Collection entries
---+---
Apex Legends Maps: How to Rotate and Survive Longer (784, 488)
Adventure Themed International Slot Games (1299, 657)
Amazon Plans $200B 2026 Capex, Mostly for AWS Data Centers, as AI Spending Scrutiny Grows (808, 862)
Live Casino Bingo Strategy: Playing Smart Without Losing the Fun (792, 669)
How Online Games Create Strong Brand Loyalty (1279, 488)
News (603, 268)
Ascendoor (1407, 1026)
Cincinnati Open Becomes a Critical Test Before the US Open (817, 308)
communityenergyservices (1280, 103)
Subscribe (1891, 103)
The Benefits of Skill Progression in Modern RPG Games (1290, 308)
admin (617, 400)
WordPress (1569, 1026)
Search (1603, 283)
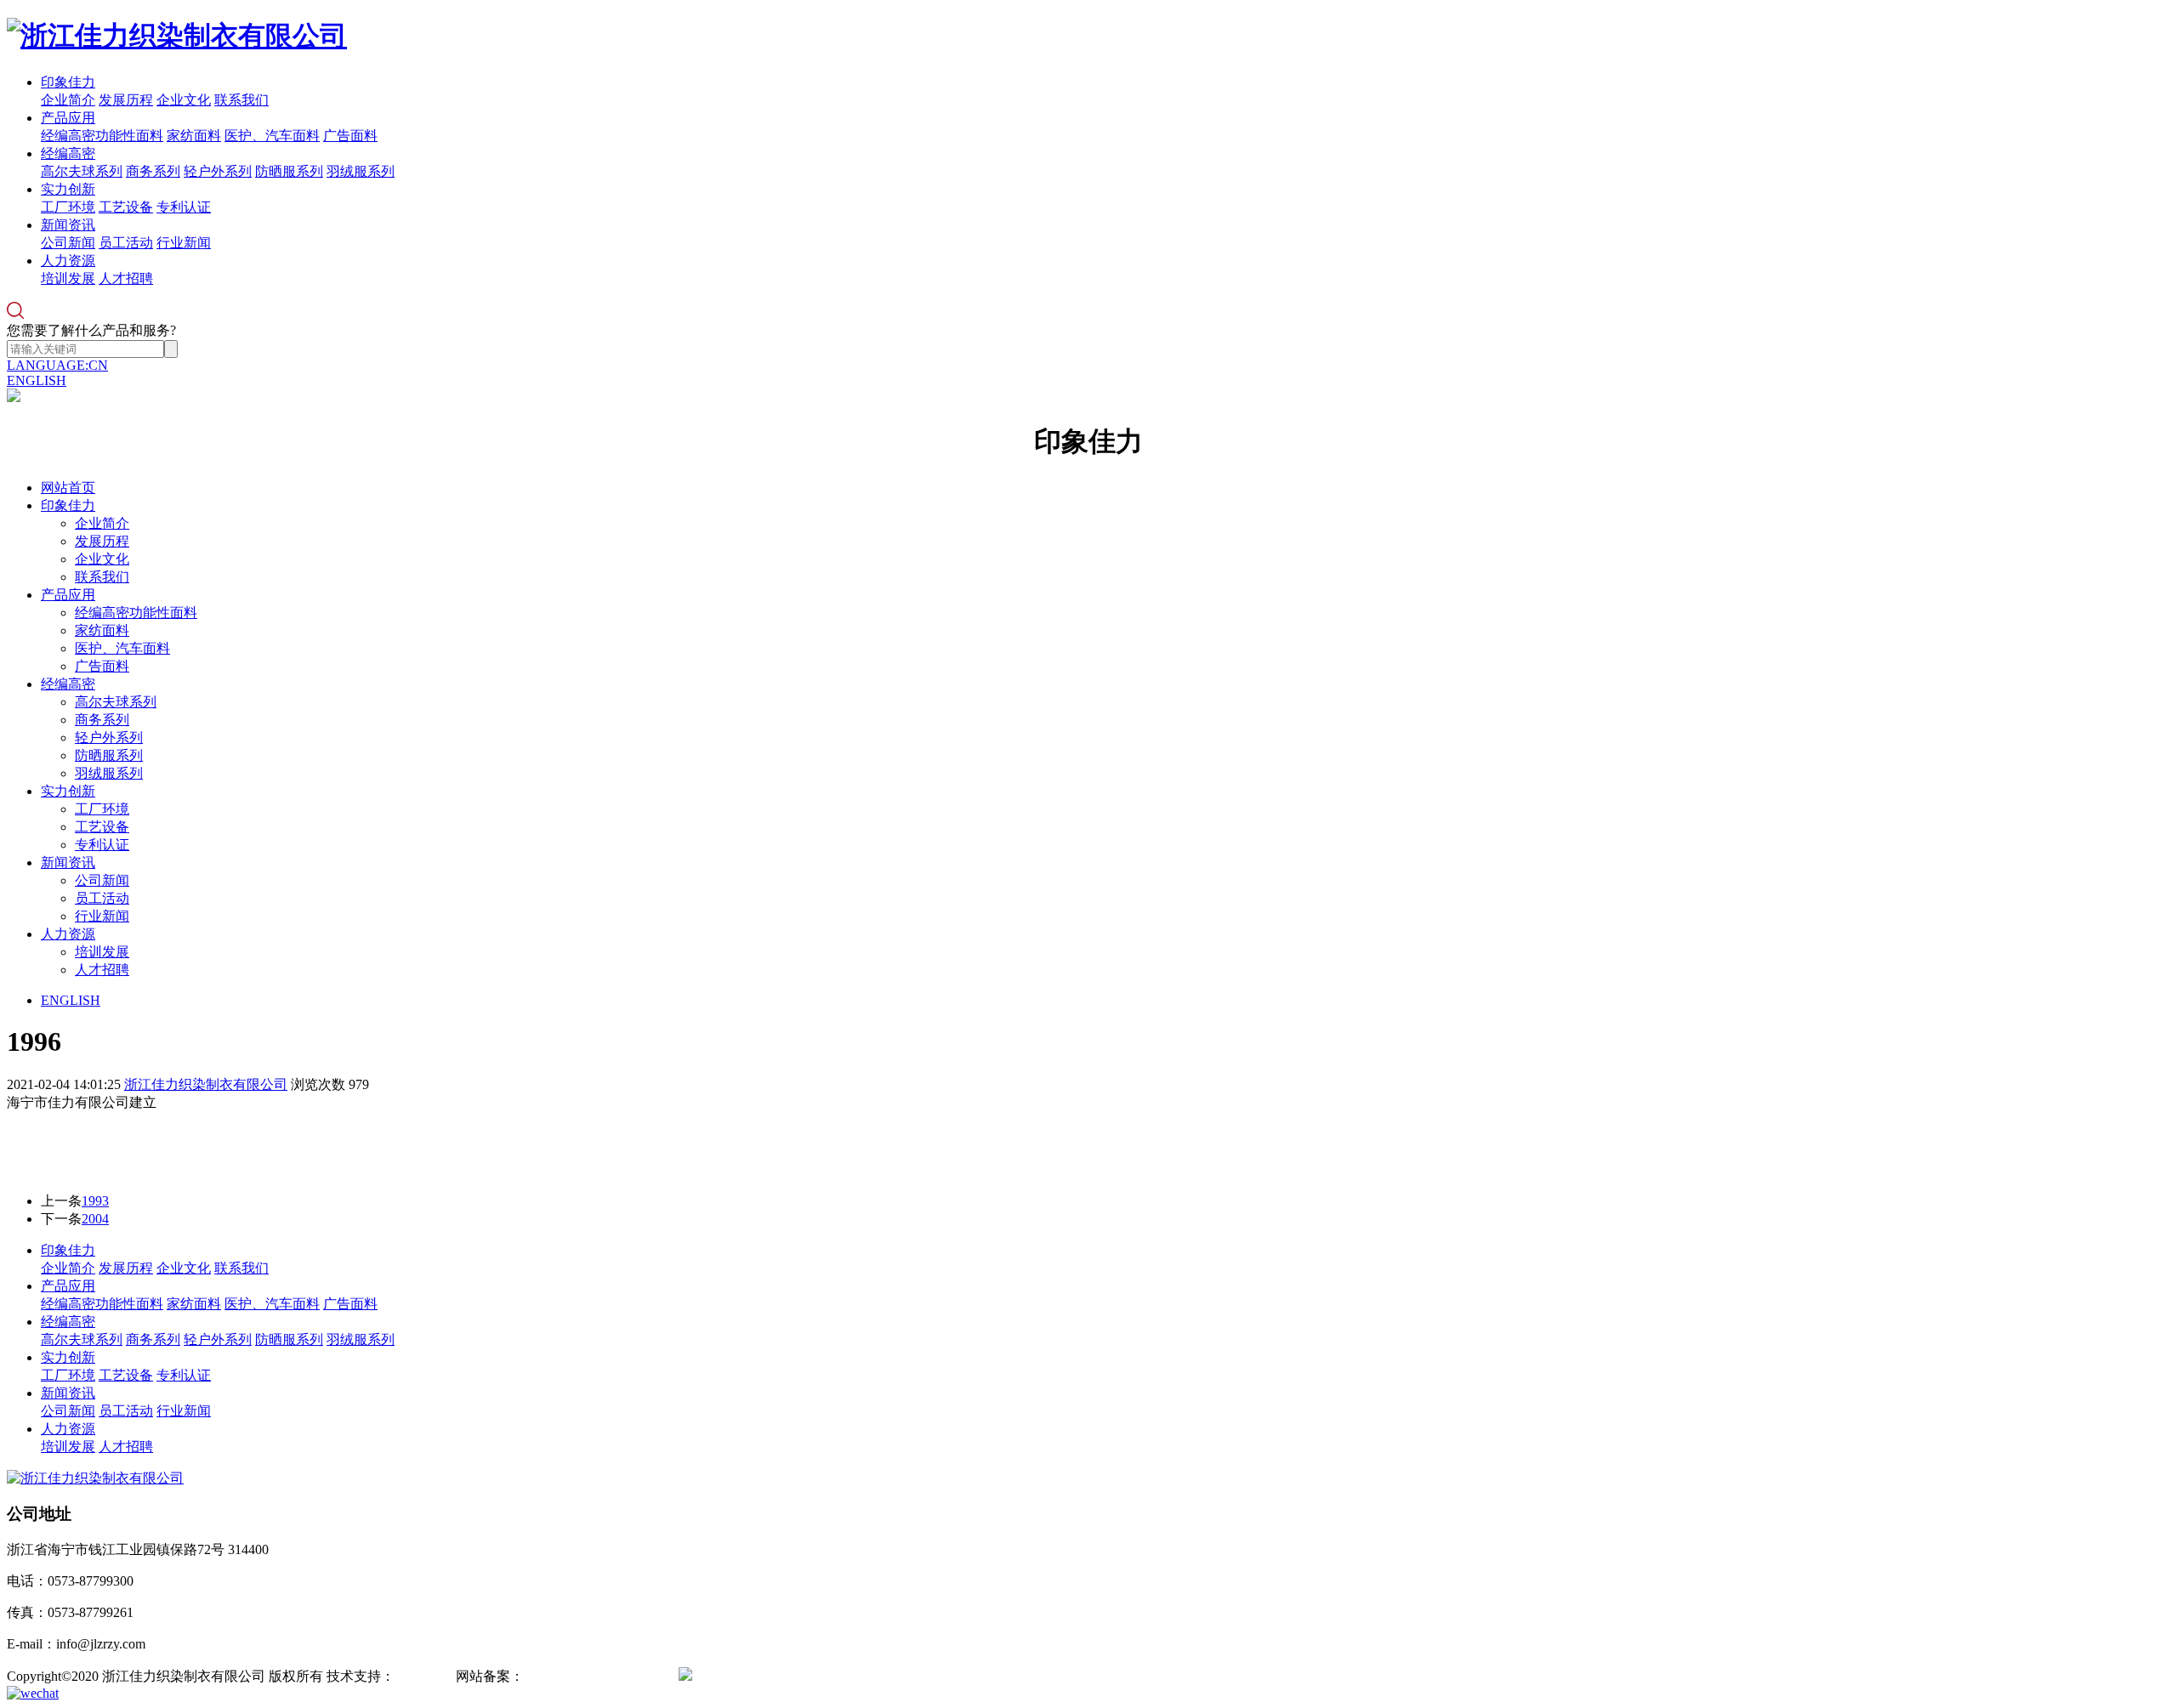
---+---
* **WORK INSTRUCTIONS**: Using the records, find the number of lines in which the string "Games" occurs. Reply with that number alone.

* **EXPECTED ANSWER**: 3